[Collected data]

■ ■ ■ ■

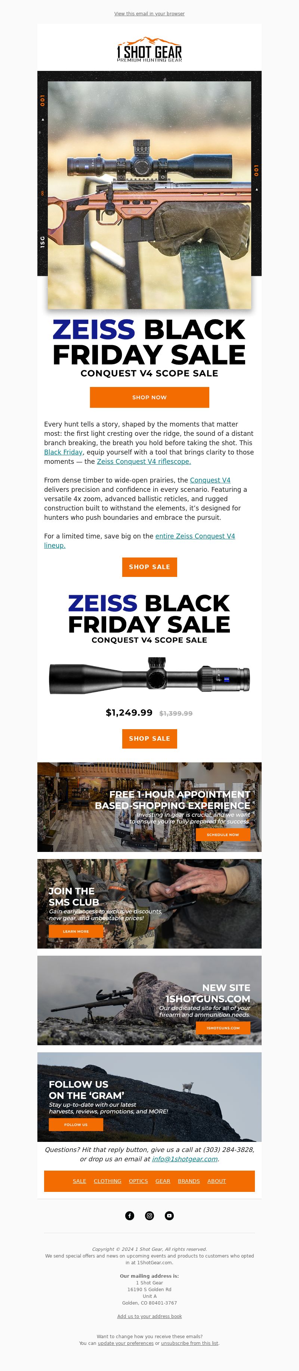Click SHOP SALE below the $1,249.99 price
Viewport: 299px width, 1371px height.
[150, 738]
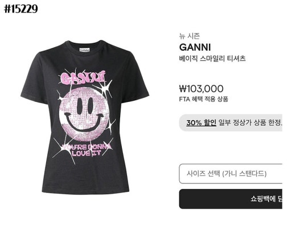Click the FTA 혜택 적용 상품 text
Viewport: 296px width, 238px height.
[203, 99]
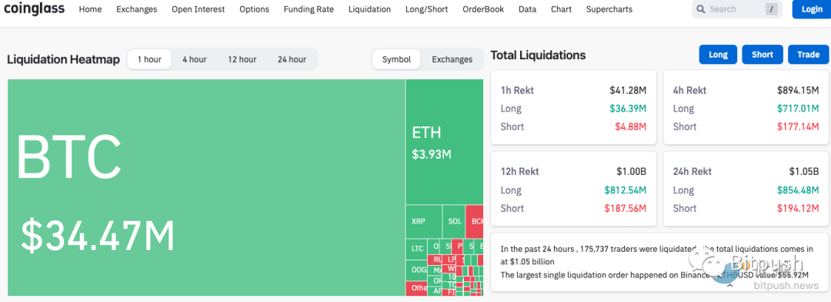Click the blue Login button
This screenshot has height=302, width=831.
click(x=812, y=9)
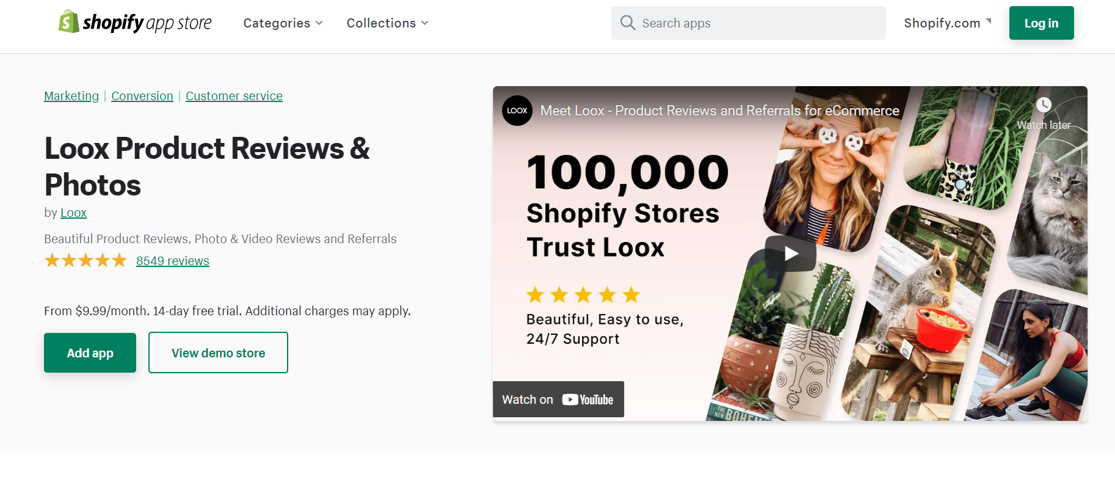Click the five-star rating under the description
The height and width of the screenshot is (482, 1115).
tap(85, 261)
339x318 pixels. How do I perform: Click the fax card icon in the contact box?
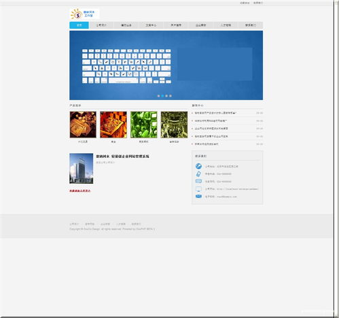(x=198, y=181)
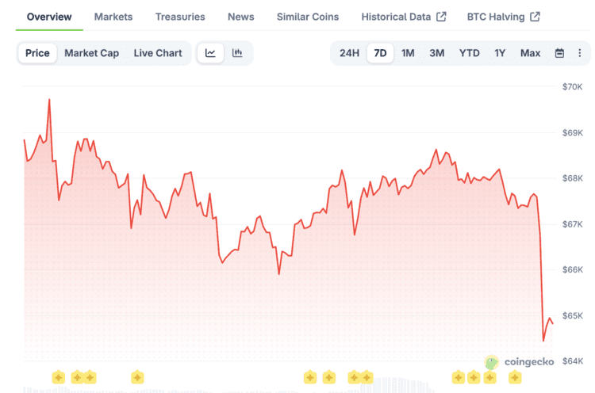This screenshot has height=393, width=595.
Task: Open the Markets tab
Action: click(x=113, y=17)
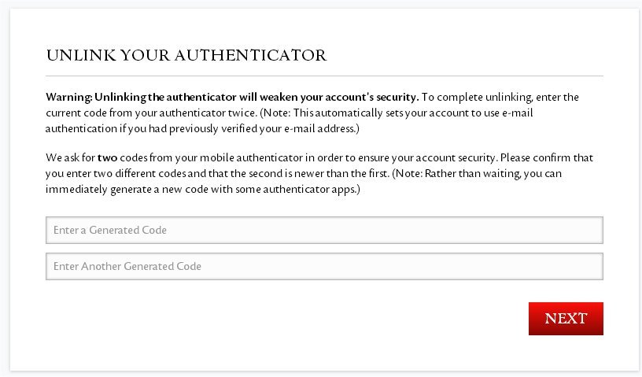Click "immediately generate a new code" text
The width and height of the screenshot is (642, 377).
click(x=124, y=190)
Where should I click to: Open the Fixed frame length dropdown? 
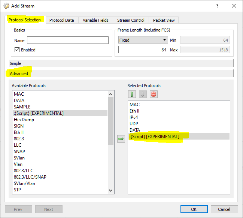(143, 40)
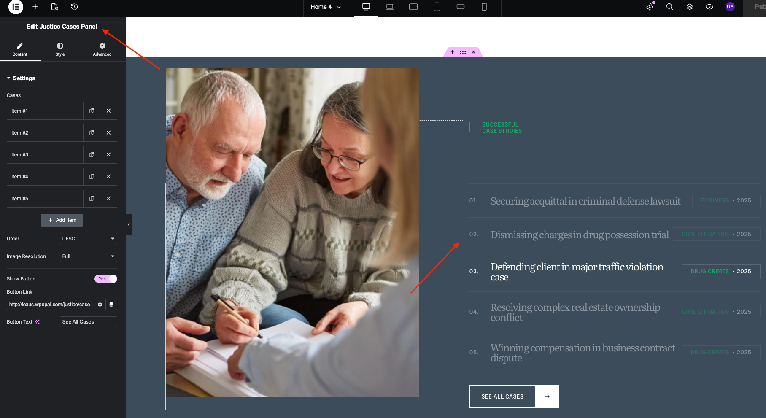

■ ■ ■ ■

*Aim of the exercise*:
All lines above between the line that contains "Where should I" and the last line of the entries, both included, must be transcribed exactly. No pictures are to appear.

*Answer box*:
Where should I click to: Open the Fixed frame length dropdown? 
(143, 40)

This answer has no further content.